In questi mesi molti Chirurghi plastici si sono visti recapitare accertamenti da parte dell’Agenzia delle Entrate in relazione alla mancata applicazione dell’IVA in relazione alle prestazioni mediche fornite.
Molti di questi accertamenti sono da considerarsi illegittimi e, per effetto, le pretese tributarie ivi contenute devono ritenersi non dovute.
Tali accertamenti sanzionatori scaturiscono dalla sentenza della Corte di Lussemburgo - causa C-91/12 - del 21.03.2013, in forza della quale le prestazioni di servizi consistenti in operazioni di chirurgia estetica e in trattamenti di carattere estetico dovevano ritenersi incluse nelle nozioni di cure mediche o di "prestazioni mediche (alla persona)", e quindi esenti da iva, solo a condizione che tali prestazioni avessero lo scopo di diagnosticare, curare o guarire malattie o problemi di salute o di tutelare, mantenere o ristabilire la salute delle persone che, a seguito di una malattia, di un trauma oppure di un handicap fisico congenito, avessero bisogno di un intervento di natura estetica. In tutti gli altri casi, invece, laddove l'intervento dovesse rispondere a “scopi puramente cosmetici”, l’iva andrebbe applicata.
La questione centrale è quindi l’individuazione dello scopo cosmetico o estetico del trattamento.
La Commissione Tributaria Provinciale di Ravenna con sentenza n. 9/2018 ha riconosciuto l’esenzione Iva per tutte le prestazioni effettuate da medici chirurghi estetici.

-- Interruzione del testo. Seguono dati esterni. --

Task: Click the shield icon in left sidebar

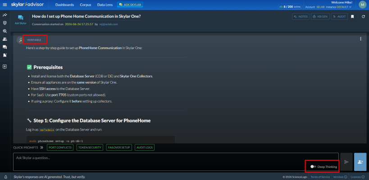Action: point(5,23)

Secondo questa pronuncia, per noi pienamente condivisibile, le prestazioni mediche di chirurgia estetica devono intendersi esenti da Iva in quanto sono “ontologicamente connesse al benessere psico-fisico” del soggetto che riceve la prestazione e quindi alla tutela della salute della persona.
La valutazione della natura delle prestazioni mediche/cosmetiche spetta al medico che esegue l’intervento e non è verificabile in modo oggettivo.
Consentire all’Agenzia delle Entrate di sindacare tale valutazione, genererebbe il concreto rischio di arbitrarietà fiscale e distorsioni della concorrenza, sia all’interno del territorio nazionale che tra i Paesi dell’Unione europea, in contrasto con il principio di neutralità dell’Iva; il rischio di discriminazioni fiscali per i contribuenti residenti nelle diverse regioni del Paese; nonchè una situazione di obbiettiva incertezza normativa, con l’effetto di rendere illegittimo il provvedimento sanzionatorio, come espressamente previsto dall’art. 6, c. 2, D.Lgs. 472/1997, dall’art. 8 D.Lgs. 546/1992 e dall’art. 10, c. 3 L. 212/2000 (Statuto del contribuente).
Peraltro, il sindacato dell’Agenzia delle Entrate rischierebbe di violare anche la privacy dei pazienti traducendosi in una massiva e incontrollata produzione documentale.